• **Your instructions**:
Swap "Meeting" for "Session" in the records below and reproduce them with everything else unchanged.

# Start of Data listing

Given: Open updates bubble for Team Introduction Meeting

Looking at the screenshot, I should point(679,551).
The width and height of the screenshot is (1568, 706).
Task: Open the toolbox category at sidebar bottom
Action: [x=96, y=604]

# End of Data listing

• **Answer to the task**:
Given: Open updates bubble for Team Introduction Session

Looking at the screenshot, I should point(679,551).
The width and height of the screenshot is (1568, 706).
Task: Open the toolbox category at sidebar bottom
Action: [x=96, y=604]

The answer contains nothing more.